• _Your instructions_: Edit the lines of data that start with the line containing "The height and width of the screenshot is (487, 1080)." and run through the line containing "tap(749, 209)". Replace "Instruction" with "Command" and leave everything else as it is.

— Start of Exercise materials —

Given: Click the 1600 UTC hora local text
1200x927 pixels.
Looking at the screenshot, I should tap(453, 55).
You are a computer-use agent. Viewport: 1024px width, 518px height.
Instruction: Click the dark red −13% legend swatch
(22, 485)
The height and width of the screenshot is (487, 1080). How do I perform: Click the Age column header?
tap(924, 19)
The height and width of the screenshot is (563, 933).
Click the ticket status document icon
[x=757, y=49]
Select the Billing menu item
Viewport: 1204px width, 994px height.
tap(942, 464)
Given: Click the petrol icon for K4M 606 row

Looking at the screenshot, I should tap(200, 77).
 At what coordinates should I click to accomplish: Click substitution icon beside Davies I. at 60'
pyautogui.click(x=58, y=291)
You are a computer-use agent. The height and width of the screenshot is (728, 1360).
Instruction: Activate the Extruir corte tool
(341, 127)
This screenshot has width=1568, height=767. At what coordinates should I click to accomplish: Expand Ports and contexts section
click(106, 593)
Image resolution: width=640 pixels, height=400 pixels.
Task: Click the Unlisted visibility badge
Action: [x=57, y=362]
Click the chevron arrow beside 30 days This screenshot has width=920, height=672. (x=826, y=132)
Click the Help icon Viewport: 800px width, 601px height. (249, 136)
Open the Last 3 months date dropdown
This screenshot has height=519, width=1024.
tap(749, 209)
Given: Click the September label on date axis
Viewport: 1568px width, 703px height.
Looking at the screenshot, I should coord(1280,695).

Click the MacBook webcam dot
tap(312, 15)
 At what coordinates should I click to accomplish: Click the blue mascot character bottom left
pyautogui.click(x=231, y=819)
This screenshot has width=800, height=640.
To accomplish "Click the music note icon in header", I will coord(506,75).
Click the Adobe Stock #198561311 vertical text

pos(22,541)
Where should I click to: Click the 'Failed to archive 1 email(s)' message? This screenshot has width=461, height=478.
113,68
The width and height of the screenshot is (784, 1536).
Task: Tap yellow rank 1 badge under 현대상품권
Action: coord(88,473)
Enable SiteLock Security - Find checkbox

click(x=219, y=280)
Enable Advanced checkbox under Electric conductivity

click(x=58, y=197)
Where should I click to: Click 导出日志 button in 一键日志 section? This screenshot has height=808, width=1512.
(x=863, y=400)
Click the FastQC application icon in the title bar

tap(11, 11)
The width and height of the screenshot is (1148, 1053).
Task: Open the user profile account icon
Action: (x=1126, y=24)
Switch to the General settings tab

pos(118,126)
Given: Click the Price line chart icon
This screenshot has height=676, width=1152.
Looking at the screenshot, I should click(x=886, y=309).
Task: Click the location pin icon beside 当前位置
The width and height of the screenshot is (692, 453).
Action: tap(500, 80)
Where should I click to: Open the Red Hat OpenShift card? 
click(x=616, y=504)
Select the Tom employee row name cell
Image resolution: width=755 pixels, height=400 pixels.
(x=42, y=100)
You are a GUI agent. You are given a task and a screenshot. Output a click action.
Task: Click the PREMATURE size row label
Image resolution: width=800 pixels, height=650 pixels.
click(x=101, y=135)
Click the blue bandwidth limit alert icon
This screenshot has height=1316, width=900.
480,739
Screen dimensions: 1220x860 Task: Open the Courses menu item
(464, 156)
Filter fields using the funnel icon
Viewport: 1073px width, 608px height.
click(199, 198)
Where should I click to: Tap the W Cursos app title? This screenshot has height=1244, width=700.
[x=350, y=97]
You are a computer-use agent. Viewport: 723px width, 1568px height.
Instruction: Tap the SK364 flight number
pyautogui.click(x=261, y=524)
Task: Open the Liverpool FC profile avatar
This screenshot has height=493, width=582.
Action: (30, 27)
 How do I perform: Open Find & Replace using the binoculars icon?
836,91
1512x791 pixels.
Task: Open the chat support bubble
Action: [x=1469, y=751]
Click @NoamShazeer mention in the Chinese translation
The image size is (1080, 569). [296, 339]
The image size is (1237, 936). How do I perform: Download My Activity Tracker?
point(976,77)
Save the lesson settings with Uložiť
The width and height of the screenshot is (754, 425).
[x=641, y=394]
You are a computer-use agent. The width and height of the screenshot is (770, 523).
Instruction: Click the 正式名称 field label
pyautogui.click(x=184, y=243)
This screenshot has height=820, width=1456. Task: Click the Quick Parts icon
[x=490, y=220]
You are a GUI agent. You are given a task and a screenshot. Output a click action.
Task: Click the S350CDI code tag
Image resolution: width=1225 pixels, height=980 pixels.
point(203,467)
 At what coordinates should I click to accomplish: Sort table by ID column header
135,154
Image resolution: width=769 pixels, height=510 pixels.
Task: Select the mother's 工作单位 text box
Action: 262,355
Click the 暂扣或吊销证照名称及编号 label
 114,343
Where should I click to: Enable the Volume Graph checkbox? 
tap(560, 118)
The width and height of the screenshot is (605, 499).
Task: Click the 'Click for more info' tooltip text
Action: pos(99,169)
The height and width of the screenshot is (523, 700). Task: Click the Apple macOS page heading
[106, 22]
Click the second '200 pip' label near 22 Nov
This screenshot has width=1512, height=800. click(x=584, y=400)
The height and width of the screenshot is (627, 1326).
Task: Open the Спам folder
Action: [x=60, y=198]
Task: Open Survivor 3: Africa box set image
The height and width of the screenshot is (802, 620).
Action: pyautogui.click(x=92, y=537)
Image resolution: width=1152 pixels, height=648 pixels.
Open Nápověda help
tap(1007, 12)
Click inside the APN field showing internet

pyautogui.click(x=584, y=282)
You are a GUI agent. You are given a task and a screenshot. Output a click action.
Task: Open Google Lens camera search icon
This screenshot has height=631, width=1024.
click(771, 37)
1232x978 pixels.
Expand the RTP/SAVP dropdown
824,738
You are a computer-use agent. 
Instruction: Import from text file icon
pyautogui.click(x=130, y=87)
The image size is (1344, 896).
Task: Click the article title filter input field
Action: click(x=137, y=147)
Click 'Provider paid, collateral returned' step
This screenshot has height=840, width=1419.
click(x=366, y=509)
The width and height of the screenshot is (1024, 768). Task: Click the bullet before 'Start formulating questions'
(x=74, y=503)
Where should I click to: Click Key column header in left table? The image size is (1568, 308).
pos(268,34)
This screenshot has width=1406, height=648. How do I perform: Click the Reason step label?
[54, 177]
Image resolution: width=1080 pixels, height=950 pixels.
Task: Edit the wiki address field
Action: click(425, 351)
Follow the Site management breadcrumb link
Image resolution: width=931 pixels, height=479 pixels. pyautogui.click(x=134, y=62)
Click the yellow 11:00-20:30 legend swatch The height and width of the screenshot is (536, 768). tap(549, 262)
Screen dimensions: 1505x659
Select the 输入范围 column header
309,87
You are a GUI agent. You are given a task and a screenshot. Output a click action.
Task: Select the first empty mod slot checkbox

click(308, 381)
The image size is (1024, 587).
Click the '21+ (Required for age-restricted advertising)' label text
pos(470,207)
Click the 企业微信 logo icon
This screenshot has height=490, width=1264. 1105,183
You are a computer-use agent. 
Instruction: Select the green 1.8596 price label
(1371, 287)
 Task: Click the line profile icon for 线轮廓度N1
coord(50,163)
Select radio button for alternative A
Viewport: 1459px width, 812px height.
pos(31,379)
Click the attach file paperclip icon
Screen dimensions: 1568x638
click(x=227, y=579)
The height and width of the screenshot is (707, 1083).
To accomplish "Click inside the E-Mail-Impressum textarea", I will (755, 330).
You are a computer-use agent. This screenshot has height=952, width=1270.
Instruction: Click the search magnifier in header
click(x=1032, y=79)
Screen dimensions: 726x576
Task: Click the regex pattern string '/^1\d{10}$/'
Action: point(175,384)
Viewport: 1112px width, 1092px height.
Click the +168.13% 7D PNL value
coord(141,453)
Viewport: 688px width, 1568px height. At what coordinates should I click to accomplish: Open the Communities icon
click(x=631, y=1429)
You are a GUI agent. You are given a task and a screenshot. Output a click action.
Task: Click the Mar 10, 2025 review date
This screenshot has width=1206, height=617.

— End of Exercise materials —

• _Written solution_:
The height and width of the screenshot is (487, 1080). How do I perform: Click the Age column header?
tap(924, 19)
The height and width of the screenshot is (563, 933).
Click the ticket status document icon
[x=757, y=49]
Select the Billing menu item
Viewport: 1204px width, 994px height.
tap(942, 464)
Given: Click the petrol icon for K4M 606 row

Looking at the screenshot, I should tap(200, 77).
 At what coordinates should I click to accomplish: Click substitution icon beside Davies I. at 60'
pyautogui.click(x=58, y=291)
You are a computer-use agent. The height and width of the screenshot is (728, 1360).
Command: Activate the Extruir corte tool
(341, 127)
This screenshot has width=1568, height=767. At what coordinates should I click to accomplish: Expand Ports and contexts section
click(106, 593)
Image resolution: width=640 pixels, height=400 pixels.
Task: Click the Unlisted visibility badge
Action: [x=57, y=362]
Click the chevron arrow beside 30 days This screenshot has width=920, height=672. (x=826, y=132)
Click the Help icon Viewport: 800px width, 601px height. (249, 136)
Open the Last 3 months date dropdown
This screenshot has height=519, width=1024.
tap(749, 209)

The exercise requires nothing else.